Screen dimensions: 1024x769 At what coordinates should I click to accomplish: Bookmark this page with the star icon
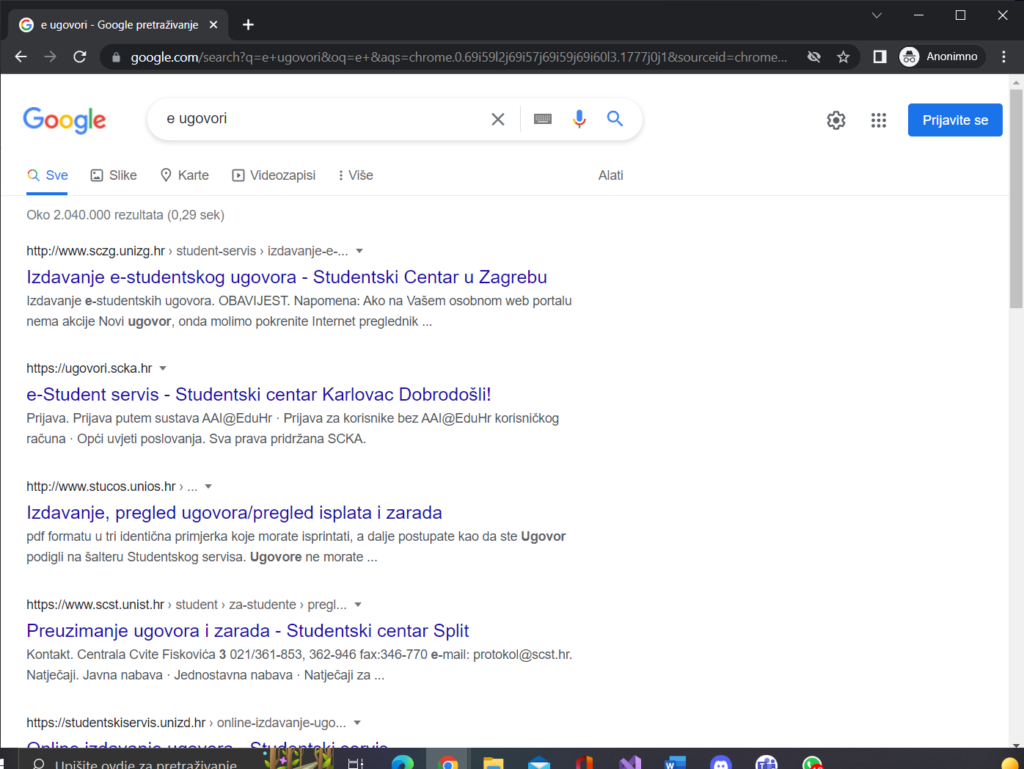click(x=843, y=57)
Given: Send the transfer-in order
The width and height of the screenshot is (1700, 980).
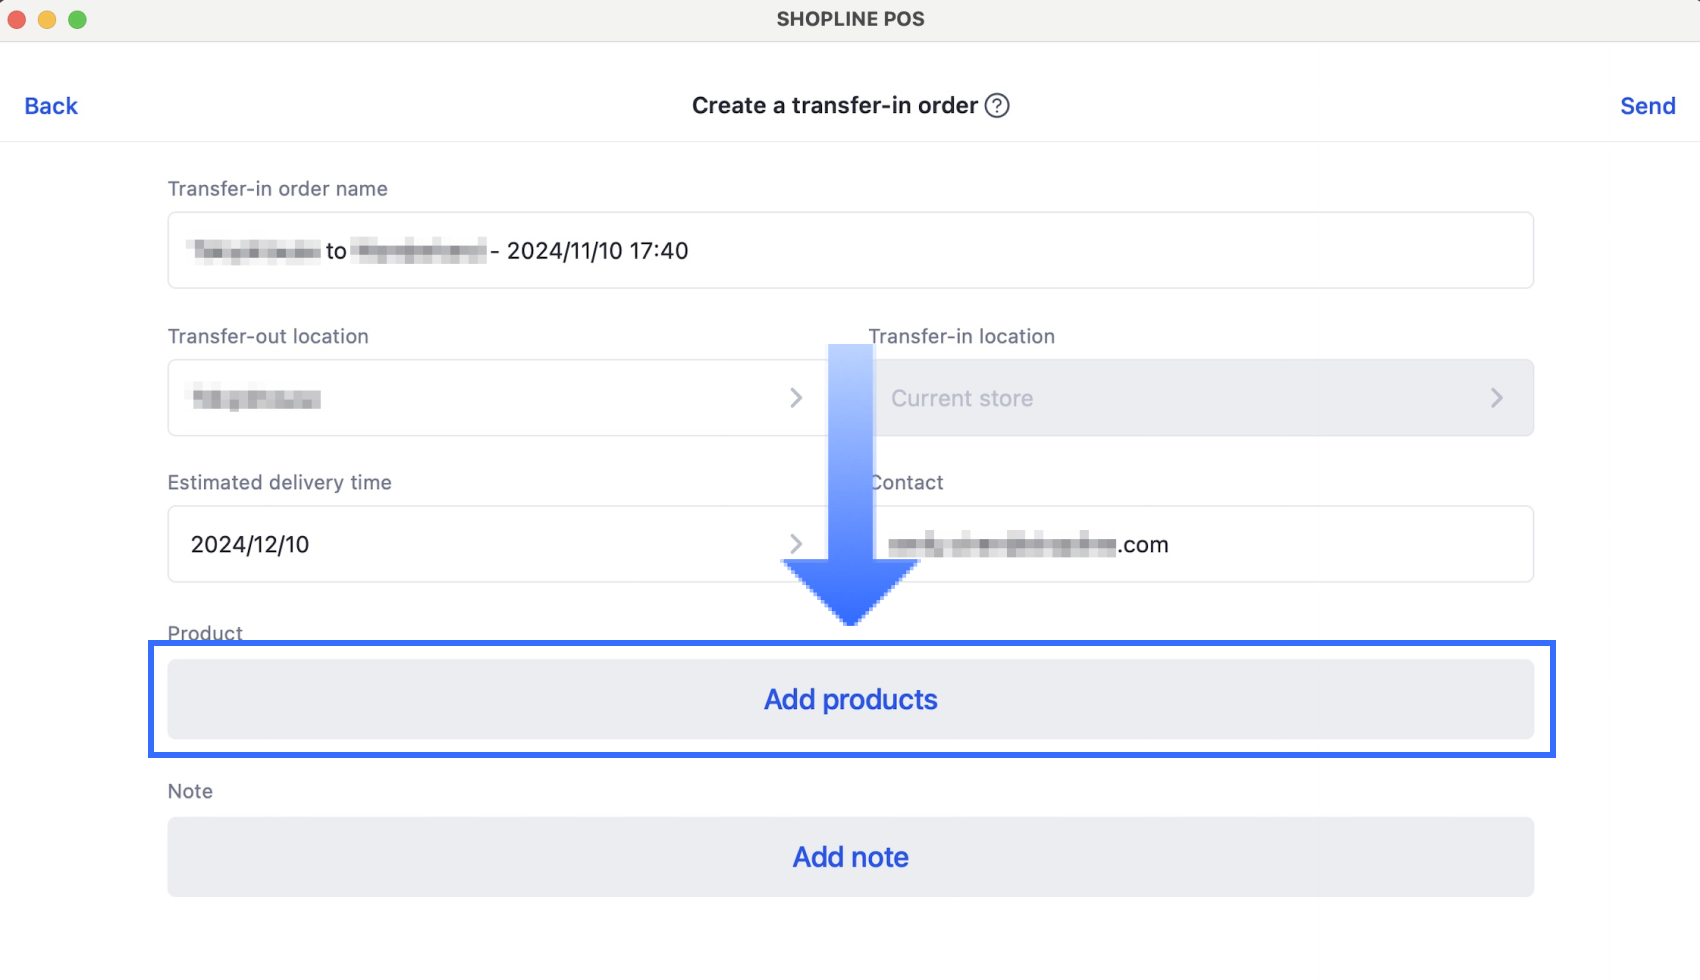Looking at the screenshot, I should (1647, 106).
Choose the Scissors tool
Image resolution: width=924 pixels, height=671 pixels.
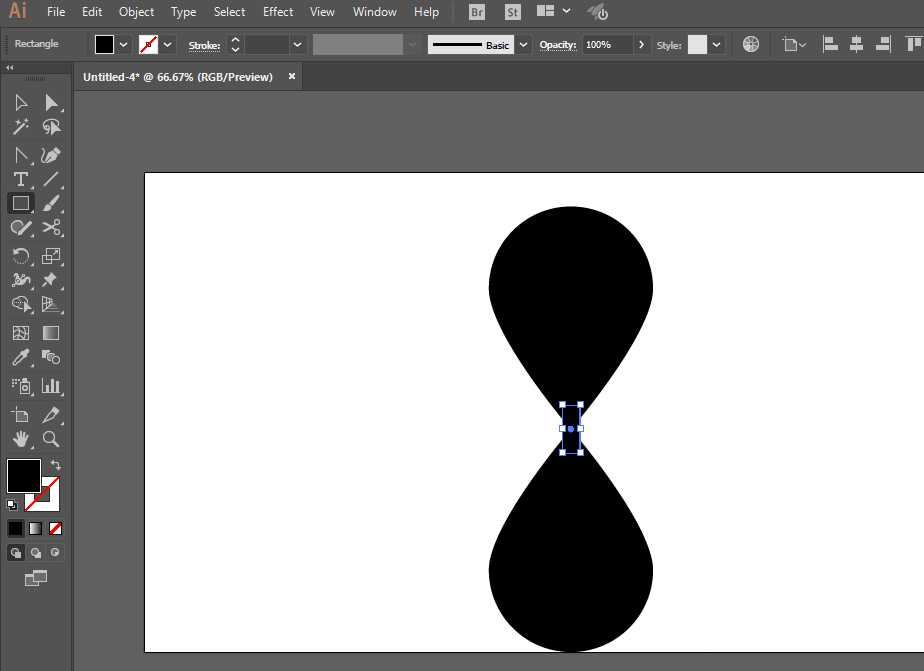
# # # # #
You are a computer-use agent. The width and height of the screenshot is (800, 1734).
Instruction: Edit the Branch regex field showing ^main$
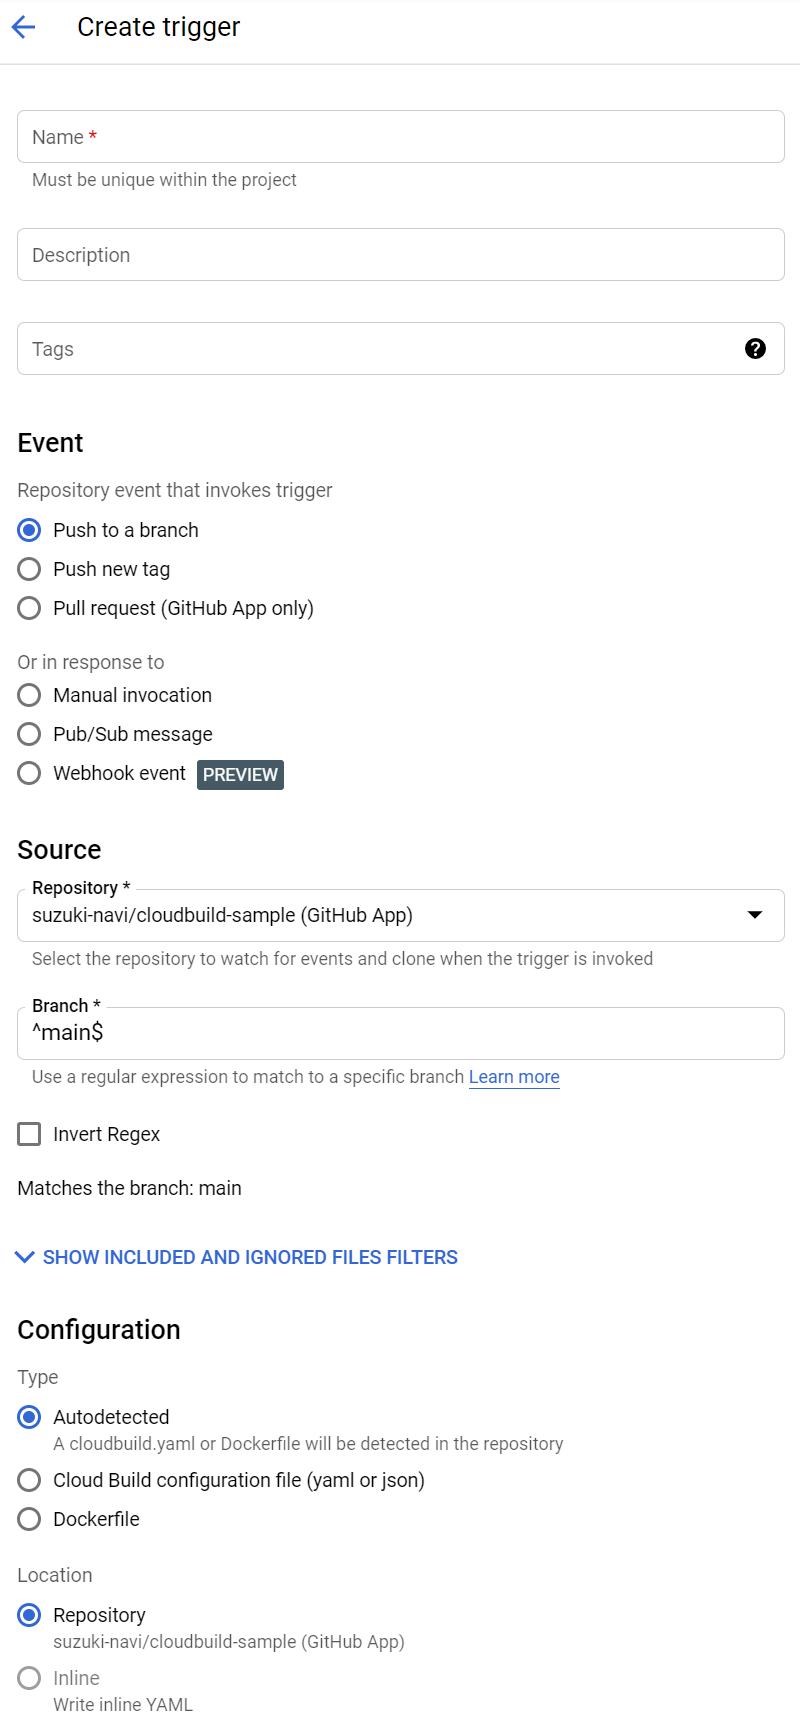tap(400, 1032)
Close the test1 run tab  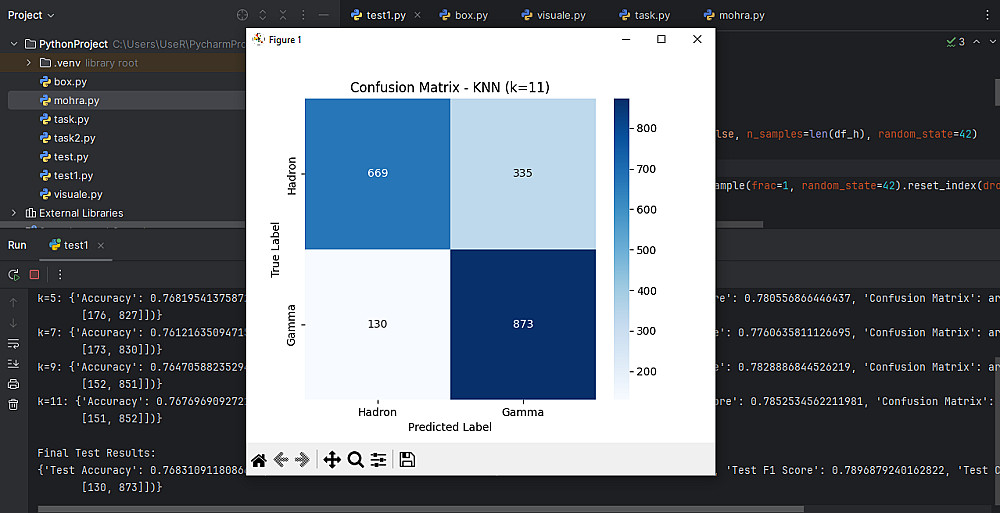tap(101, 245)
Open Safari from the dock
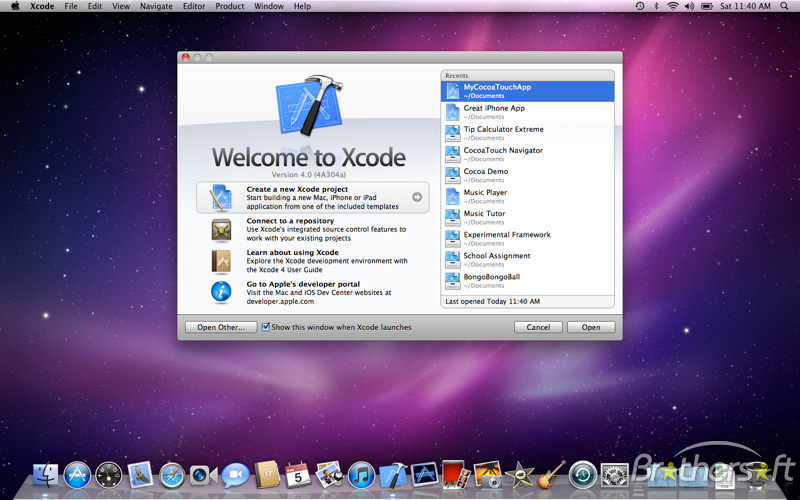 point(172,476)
# # # # #
Put everything in the listing from the line containing "Given: Send the transfer-in order" down to the line containing "Image resolution: width=924" into a numbered list, omitting blank lines and leaving the pictures out.

1. Given: Send the transfer-in order
2. The width and height of the screenshot is (1700, 980).
3. Looking at the screenshot, I should (1647, 106).
4. Choose the Scissors tool
5. Image resolution: width=924 pixels, height=671 pixels.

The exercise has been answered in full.